Nina Stern is one of North America’s leading performers of the recorder and classical clarinet. In recent years she is also hailed as an innovator in teaching school-age children to be fine young musicians. A native New Yorker, Ms. Stern studied with Jeanette van Wingerden and Hans-Rudolf Stalder at the Schola Cantorum Basiliensis in Basel, Switzerland, where she received a Soloist’s Degree. From Basel, she moved to Milan, Italy where she was offered a teaching position at the Civica Scuola di Musica. Ms. Stern performs regularly as soloist or principal player with prestigious ensembles such as The New York Philharmonic, New York City Opera, The New York Collegium, Concert Royal, Philharmonia Baroque, Sinfonia NY, American Classical Orchestra and Apollo's Fire, She has also appeared as principal player with Amsterdam Baroque Orchestra, L’Orchestra della Scala (Milan), I Solisti Veneti, Hesperion XX and Tafelmusik. Her numerous festival and concert series appearances have included performances under leading conductors such as Loren Maazel, Kurt Masur, Christopher Hogwood, Trevor Pinnock, Claudio Scimone, Jane Glover, Bruno Weil, Ton Koopman, Andrew Parrot and Jordi Savall. She has recorded for Erato, Harmonia Mundi, Sony Classics, Newport Classics, Wildboar, Telarc and Smithsonian labels. Nina Stern’s latest projects include performances of traditional music of Eastern Europe, Armenia and The Middle East as a soloist and with the ensemble “East of the River”. Her latest album “Rose of the Compass” was released in June of 2011.

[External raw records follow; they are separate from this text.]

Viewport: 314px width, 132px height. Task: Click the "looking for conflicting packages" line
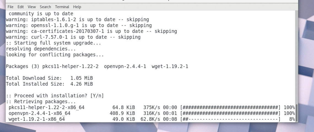click(x=55, y=55)
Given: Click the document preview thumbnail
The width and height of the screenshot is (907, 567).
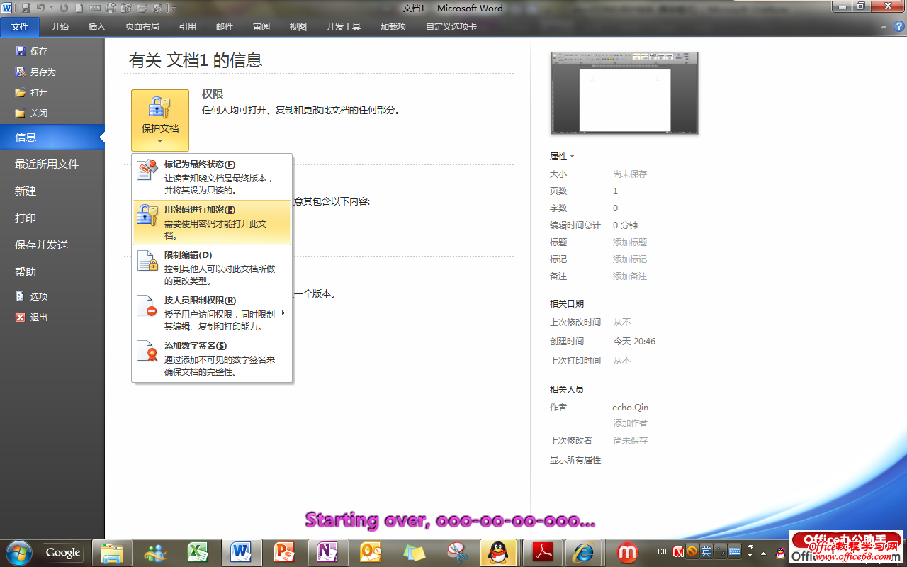Looking at the screenshot, I should (x=624, y=93).
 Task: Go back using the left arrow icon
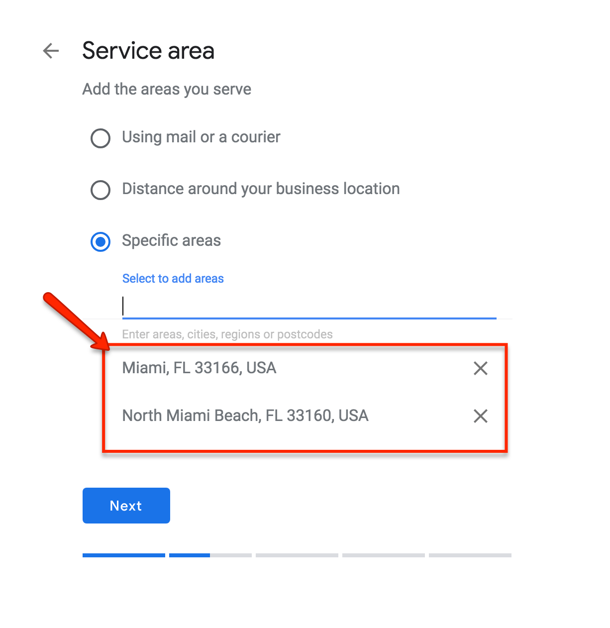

Ms. Stern has served on the faculties of the Mannes College of Music - where she directed the Historical Performance Program from 1989 to 1996 – the Milano Civica Scuola di Musica, the Five Colleges in Western Massachusetts and was twice a Visiting Assistant Professor of Recorder at Oberlin Conservatory. She has coached recorder players in Juilliard’s Historical Performance program.

Nina Stern is the founder of S'Cool Sounds, a successful hands-on music education project in inner city public school classrooms. The Washington Post applauded this program as a model in its “innovation in the classroom” series (11/9/03). For this important work Ms. Stern was awarded an Endicott Fellowship in 2003 and was honored in 2005 with the “Early Music Brings History Alive” Award, bestowed by Early Music America. Nina Stern served as Director of Education for the New York Collegium from 2002-2007 and has consulted for Midori & Friends and for Carnegie Hall’s Weill Institute, helping each to develop a recorder curriculum for their music education programs. Nina Stern is the author of two books, "Recorders Without Borders", of traditional music from around the world, written and arranged for recorders and percussion. She developed a classroom teacher-training course (“Flutes and Drums Around the World”) for the Amherst Early Music Festival and has traveled around the country and abroad to introduce her "Recorders Without Borders" program to school children and their teachers.

"a virtuoso of the recorder"
La Liberta, Piacenza, Italy

"a fascinating performance"
La Repubblica, Milan, Italy

"Nina Stern's recorder playing was precise, animated, and moving."
Basellandschaftliche Zeitung, Basel, Switzerland

"Miss Stern played with confidence and finesse...she put on a delightful show of fast fingers."